VxLAN Flashcards
VTI
VxLAN Tunnel Interface; responsible for encap/decap of VxLAN header; IP interface of the VTEP; VLAN to VNI mapping; VTEP flood list for BUM traffic.
Every VTEP’s VTI IP address (vxlan source-interface loopback) needs to be reachable from every other VTEP. Advertise these in the underlay routing protocol and confirm pings sourced from this VTEP IP can reach all other VTEP’s IPs.
VNI
VxLAN Network Indentifier. 24-bit number mapped to a VLAN to identifiy a network segment in the tunnel.
VTEP
VxLAN Tunnel Endpoint; entry/exit point for the VxLAN overlay network. Can be a physical of virtual switch.
VXLAN Bridging
End hosts are communicating within the same VLAN and no gateway is needed.
VXLAN Routing
End hosts are communicating between different VLANs and a gateway is needed for routing.
VXLAN MTU
The VXLAN header adds 50 bytes (54 bytes if outer L2 header includes dot1q tag), and the Do Not Fragment (DF) bit is set on the VXLAN.
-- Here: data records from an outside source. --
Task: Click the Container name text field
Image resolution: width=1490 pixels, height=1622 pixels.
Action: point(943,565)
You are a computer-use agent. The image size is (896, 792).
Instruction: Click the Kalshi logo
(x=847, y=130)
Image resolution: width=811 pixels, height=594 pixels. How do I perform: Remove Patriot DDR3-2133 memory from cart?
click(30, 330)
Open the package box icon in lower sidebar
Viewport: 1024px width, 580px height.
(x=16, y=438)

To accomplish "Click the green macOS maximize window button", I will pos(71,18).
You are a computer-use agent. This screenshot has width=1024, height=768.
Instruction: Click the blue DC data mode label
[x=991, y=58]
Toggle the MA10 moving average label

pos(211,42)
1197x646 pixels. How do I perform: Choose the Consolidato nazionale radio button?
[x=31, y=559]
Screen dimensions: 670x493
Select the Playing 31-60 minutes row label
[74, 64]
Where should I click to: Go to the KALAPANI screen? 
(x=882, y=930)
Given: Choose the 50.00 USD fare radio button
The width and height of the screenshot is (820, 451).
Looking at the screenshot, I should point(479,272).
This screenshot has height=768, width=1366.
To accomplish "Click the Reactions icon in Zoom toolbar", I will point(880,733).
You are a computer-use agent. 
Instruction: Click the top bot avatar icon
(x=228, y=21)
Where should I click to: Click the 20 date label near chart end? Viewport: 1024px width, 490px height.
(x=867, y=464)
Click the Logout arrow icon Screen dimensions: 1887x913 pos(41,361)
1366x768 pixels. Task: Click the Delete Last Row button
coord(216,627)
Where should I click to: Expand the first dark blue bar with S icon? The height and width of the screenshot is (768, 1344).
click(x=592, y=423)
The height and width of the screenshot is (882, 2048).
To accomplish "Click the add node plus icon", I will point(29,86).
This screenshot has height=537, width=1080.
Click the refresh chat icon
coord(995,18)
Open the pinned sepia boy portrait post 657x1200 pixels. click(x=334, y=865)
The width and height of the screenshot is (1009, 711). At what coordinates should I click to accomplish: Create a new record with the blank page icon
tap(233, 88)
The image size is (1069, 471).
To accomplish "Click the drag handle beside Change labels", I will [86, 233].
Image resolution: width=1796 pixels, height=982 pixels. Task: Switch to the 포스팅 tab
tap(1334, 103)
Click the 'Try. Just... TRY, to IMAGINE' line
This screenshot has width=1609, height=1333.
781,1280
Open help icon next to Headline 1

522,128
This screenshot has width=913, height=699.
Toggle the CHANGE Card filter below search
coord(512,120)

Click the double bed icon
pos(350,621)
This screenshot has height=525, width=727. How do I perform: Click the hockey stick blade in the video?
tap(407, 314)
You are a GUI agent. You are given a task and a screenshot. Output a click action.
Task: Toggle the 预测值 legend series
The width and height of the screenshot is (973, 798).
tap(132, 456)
vtep1#ping 2.2.2.2 size 9214 df-bit
MLAG configuration (when using VXLAN)
Mirror all VXLAN config to both MLAG peers. This provides for seamless failover should something happen to a peer. As both peers are presenting as one logical VTEP, they will share the same Loopback IP address as well VTI configuration.
VXLAN configuration
SW(config)#interface loopback 1
SW(config-if)#ip address 1.1.1.102
SW(config)#interface vxlan 1
SW(config-if)#vxlan source-interface loopback 1
SW(config-if)#vxlan udp-port 4789
SW(config-if)#vxlan vlan 10 vni 10010
SW(config-if)#vxlan flood vtep 1.1.1.101 (this is the IP address of another VTEP)
SW(config)#ip routing
STP BPDUs with VTEPs
We do not tunnel STP BPDUs across VTEPs. They will be generated and sent out all local ports only.
Head End Replication
(HER)
Each VTEP is manually configured with a flood-list of all other VTEPs in the network.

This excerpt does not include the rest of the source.